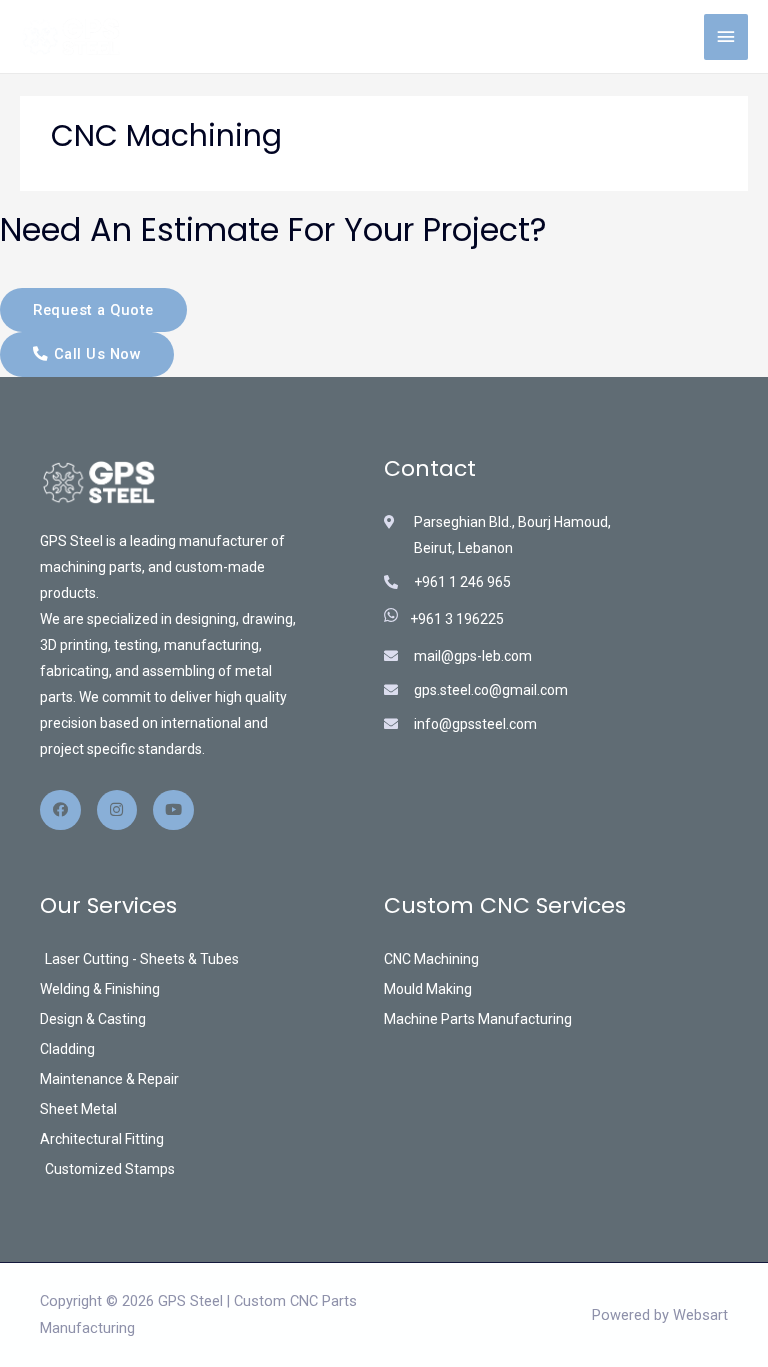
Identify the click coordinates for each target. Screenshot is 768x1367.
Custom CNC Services (505, 905)
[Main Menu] (726, 37)
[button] (93, 310)
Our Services (108, 905)
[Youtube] (173, 810)
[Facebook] (60, 810)
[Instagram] (117, 810)
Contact (430, 468)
*****
* THE TASK
Once the pictures are set aside, restate the remaining data above exactly.

* EXERCISE RESPONSE
Identify the click coordinates for each target. Screenshot is 768x1367.
Custom CNC Services (505, 905)
[Main Menu] (726, 37)
[button] (93, 310)
Our Services (108, 905)
[Youtube] (173, 810)
[Facebook] (60, 810)
[Instagram] (117, 810)
Contact (430, 468)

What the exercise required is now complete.